Chez Formafantasma | Vie

Débranché, débranché. C’est l’adjectif que Formafantasma choisit pour nous donner une image fixe de sa dimension domestique : un lieu de rassemblement totalement déconnecté. Nous sommes au troisième étage d’un immeuble des années 30 dans le quartier de la Gare Centrale : “Ici le silence règne, pas même une note ne joue”, soulignent-ils. Simone Farresin et Andrea Trimarchi, ouvrant les portes de leur premier appartement milanais exclusivement à Living. Autant l’espace intérieur est ponctuel, privé et accueillant, autant le paysage extérieur fatigue le regard : « L’espace n’est pas particulièrement sexy, mais lorsque vous passez l’entrée de notre maison, ce qui s’ouvre à vous est vraiment spécial », dit Andrea. . «La grande cour, dominée par six bâtiments, semble vous sourire», rappelle certaines ambiances suspendues des quartiers de Sant’Elena à Venise, mais aussi de Garbatella à Rome.

«J’aime cette idée de cité-jardin, de lieu un peu partisan, qui se cache protégé par le calme». Et puis en quelques minutes à vélo, en passant par Martesana, ils parviennent à rejoindre Via Assab, où ils ont leur studio. «Le mouvement lent, jamais mécanique, est une habitude cultivée en Hollande», où ils vivaient à proximité des canaux d’eau, «une nécessité qui revient, ainsi qu’une certaine familiarité avec le calvinisme», une empreinte culturelle que les designers tracent même dans un mouvement frénétique. Milan. «Cet espace est très années 70, mais il est aussi très le nôtre», dit Andrea en caressant Terra, le petit lévrier. Simone, appuyé contre le comptoir en acier, déballe une dosette et prépare le café : à côté de la tasse il dépose un chocolat noir désaturé, comme le velours du canapé du salon. «Nous l’avons conçu», dit-il en faisant référence au canapé. Le triptyque chocolat-caramel-datte vient plutôt de Bahreïn, où il vient de rentrer. Entre changements d’échelle spatio-temporelle, décalages chromatiques et douceur, on se demande : mais comment vivent les Formafantasma ? Tels qu’on les voit photographiés : dans un environnement ponctué d’une beauté honnête.

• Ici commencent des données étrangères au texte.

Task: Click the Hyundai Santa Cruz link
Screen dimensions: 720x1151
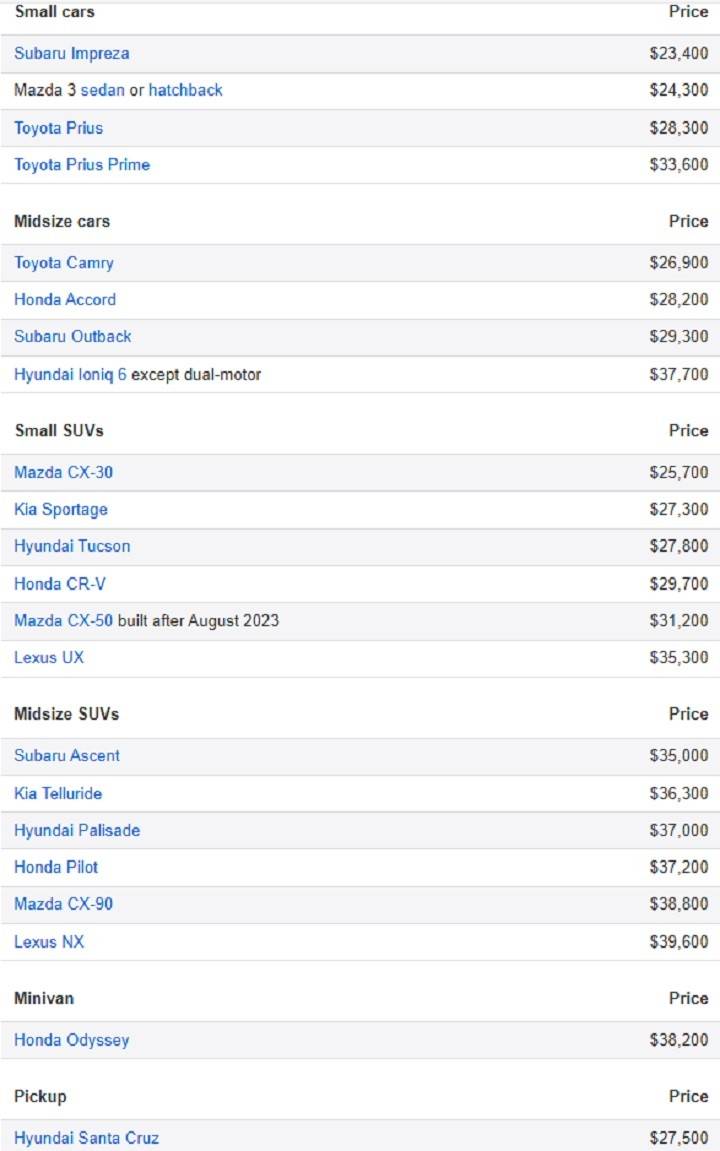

Plus que conçue, leur créativité transmet l’intensité d’un intérieur adapté à votre humeur. Les leurs. Dans ces 100 mètres carrés qui flottent dans la lumière d’une métropole légèrement jaunie par la pluie, tout est parfait, harmonieux, doux. Entouré par tons ocres, fauteuils iconiques, accessoires mignons (souvenirs du coeur) et meubles sur mesure en merisier, conçu pour marquer les fonctions d’un espace ouvert et passant, le doute surgit : est-ce que vous cuisinez ? «Bien sûr», répond Simone. Comment peux-tu ne pas le croire. En cuisine, parmi les céramiques portugaises de Bordallo Pinheiro, Smith, la râpe d’Enzo Mari en est une preuve irréfutable. « Et on invite des amis », très peu nombreux, les plus intimes. Dès qu’ils franchissent le seuil de la maison, un petit palier recouvert de carreaux de poussière volcanique de la collection ExCinere leur propose de placer leurs chaussures dans la planche latérale spéciale fixée au mur et de se débarrasser de leur peur et de faire partie de la famille.

«Pour les humains, vivre, c’est construire un endroit sûr où l’on peut se sentir bien avec les gens qu’on aime», réfléchit Andrea. «Le choix de s’entourer de très peu d’objets et de livres, uniquement de ceux que nous lisons, et de renoncer à la télévision, répond à notre besoin de nous ménager un espace confortable». Il ne peut que répondre une idée de vie plus large et plus radicale. Les mêmes d’ailleurs au centre de leurs engagements à la Milan Design Week. De la plongée dans le modernisme pour étudier les implications du genre, à la consommation et à la crise environnementale : les thèmes abordés dans The House Inside, leur exposition personnelle à la Fondation ICA et Being Home, le programme public de Prada Frames, nous donnent leur idée de taille domestique. «La maison est le centre de l’infrastructure contemporaine et en parler, c’est aborder de nombreuses questions d’actualité, notamment politiques et philosophiques. La nourriture que nous achetons et les vêtements que nous portons sont le fil conducteur entre nous et l’impact qu’ont sur la planète les volumes produits par la grande distribution et la fast fashion”, les liens sont évidents. «La maison est le lieu dans lequel se reflète l’environnement», concluent les designers, «c’est pourquoi ici, tout ce qui n’est pas nécessaire n’a pas d’espace». Dans la vie comme dans le design.